Weaning can be a messy business. More of the food seems to end up all over your baby’s hands and face than in their mouths.
At the beginning you might despair at the almighty mess and wonder if your baby will ever be able to eat at a restaurant with any modicum of table manners.
But don’t stress! Because it turns out that playing with food is actually good for your baby.
If you stress about the mess, you’re not alone
In a survey by Waterwipes they found that many as 40% of parents never have engaged their baby in food play in the home. They felt better if baby played with their food with someone else, with a childminder or at nursery or playgroup.
But it turns out we shouldn’t stress about mealtime mess. It’s one of the best things your child can do to learn about food and to develop good eating habits.
Arm yourself with some wet wipes and enjoy watching your child explore the world of foods.
It’s good for their brain development
If you have a baby or toddler you’ll know how much they love messy play.
Whenever they get half a chance they’ll enjoy squishing and squashing all things messy. They’ll get their hands dirty and feel the textures.
They’ll smear paint and mud all over themselves. They’ll feel and smell new things. And it’s the same with food.
Babies don’t learn in the same way as adults. They can’t listen to a podcast or read a book.
They learn by doing and by discovering things through touch, sight, smells, sounds and taste.
Babies who play with their food are also learning while they play. A study published in Developmental Science found that children who play with their food are quicker to learn new words associated with food textures than those who didn’t play.
It can make them less fussy eaters
A recent study revealed that kids who play with their food are more likely to try new things and to eat a varied diet.
Children who feel comfortable getting messy at mealtimes are less likely to develop neophobia – the fear of trying new foods.
If parents are relaxed about their babies or toddlers playing with food then children will become more relaxed about mealtimes and trying new foods too.

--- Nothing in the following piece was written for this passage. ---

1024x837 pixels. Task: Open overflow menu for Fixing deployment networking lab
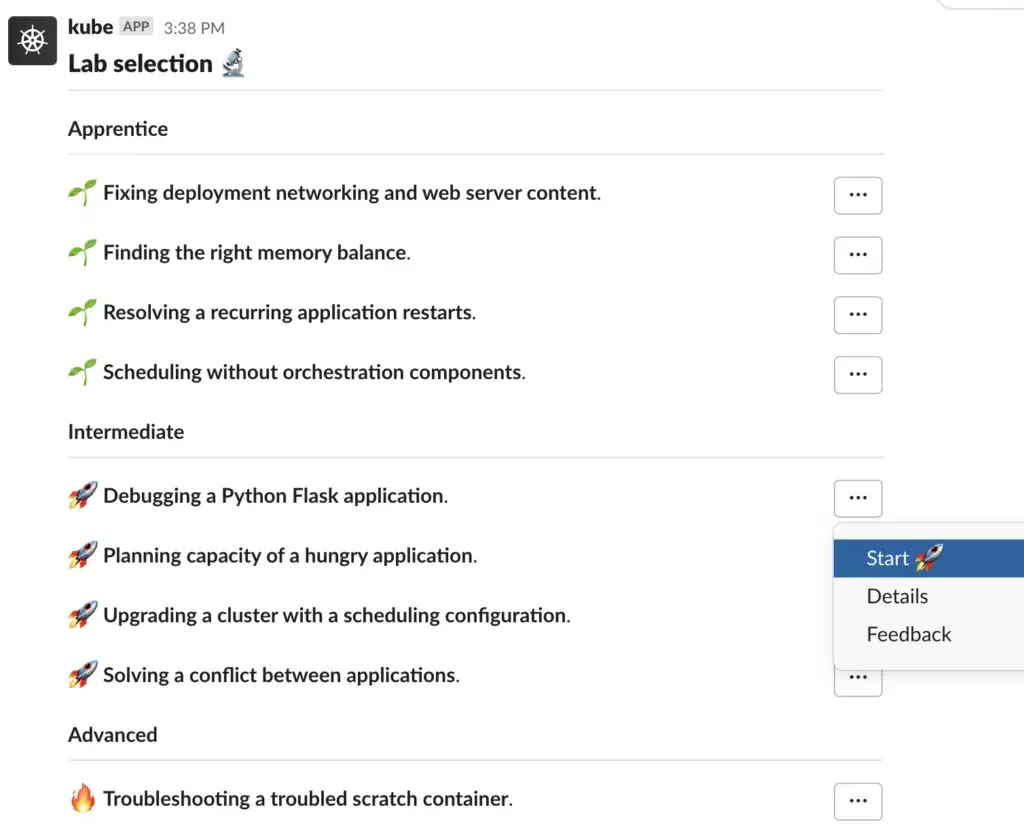(857, 195)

By getting hands-on and playing with food your child is more likely to taste it too and less likely to be scared of putting new foods into their mouths.

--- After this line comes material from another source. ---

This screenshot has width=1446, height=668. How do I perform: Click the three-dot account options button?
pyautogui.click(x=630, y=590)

Prodding, squishing and exploring foods in an unpressurised way means that your child is more likely to feel comfortable tasting new textures and flavours and food combinations.

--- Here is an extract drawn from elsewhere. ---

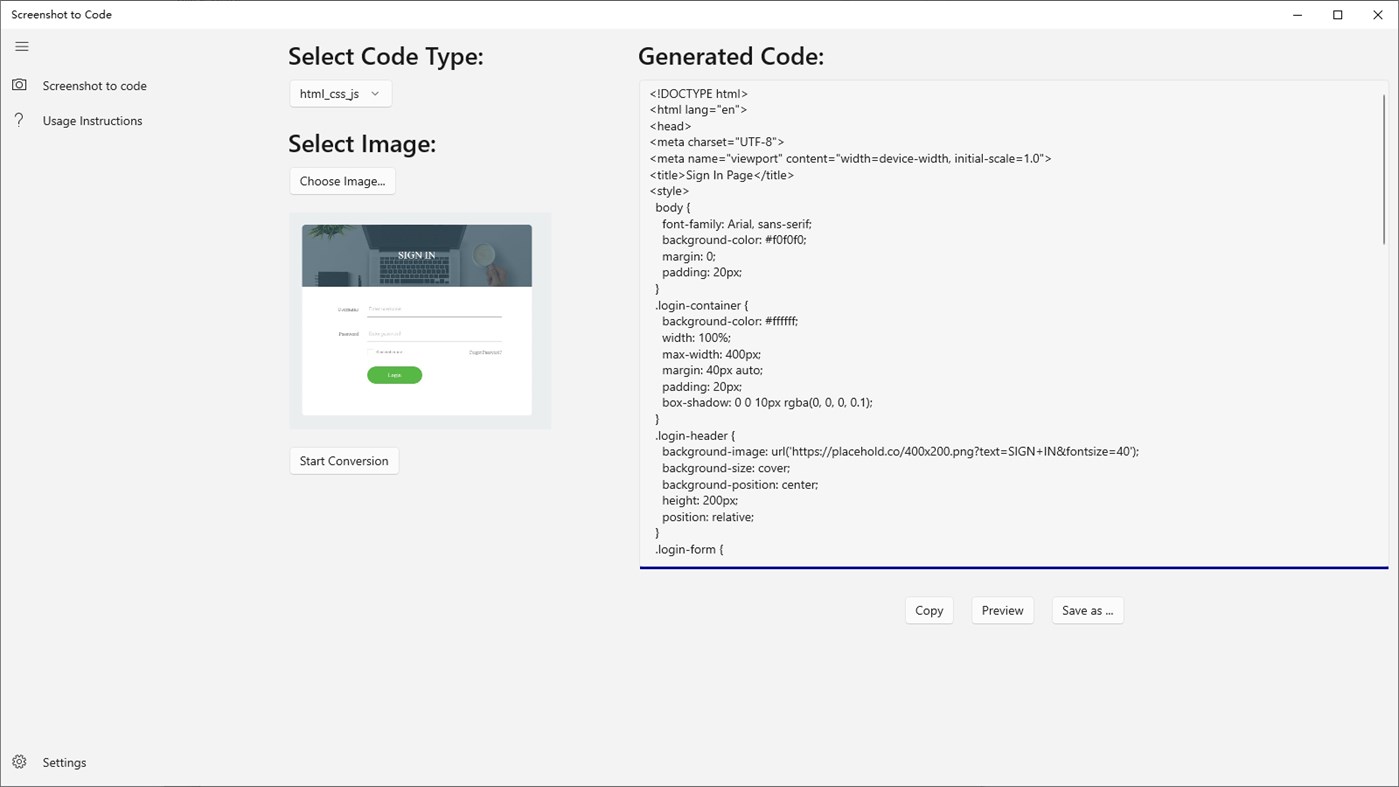
Task: Click the Save as ... button
Action: pos(1087,611)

It gives your child more control, which can lead to better eating
Mealtimes can all too easily become a battlefield. You want your child to eat a variety of food and when they refuse to even taste them, it’s easy to become stressed and anxious.
Your child can learn that it’s a powerful thing to exercise control over their food. For little children there are not very many chances to get control and when they find them they can be very alluring.
If a parent gets stressed and begs a child to eat their broccoli then it can become a battle of wills and one which you are very likely to lose.
If you give your child control by allowing them to play with their food from a young age, and pick up and taste it, then they are more likely to try new foods with no pressure.
They will learn how to self-feed
All that prodding, squishing and smearing food will eventually lead to your baby discovering that they can pick it up and eat it.
Given freedom to explore the food that is given to them, can help them learn to self-feed.
Eventually the penny will drop and your child will work out that they can pick up food and feed themselves.
Doing so can give them a huge boost in terms of self-achievement and they will soon be yumming up and trying all sorts of foods.
It frees you up to eat your dinner
Giving your child the freedom to pick up and explore their own food means you can be less hands-on and actually have the chance to eat your own meal.
Eating together means that your child will notice all the good eating habits that you model. So sitting down to eat as a family has a whole heap of benefits and it’s always great to start it early on.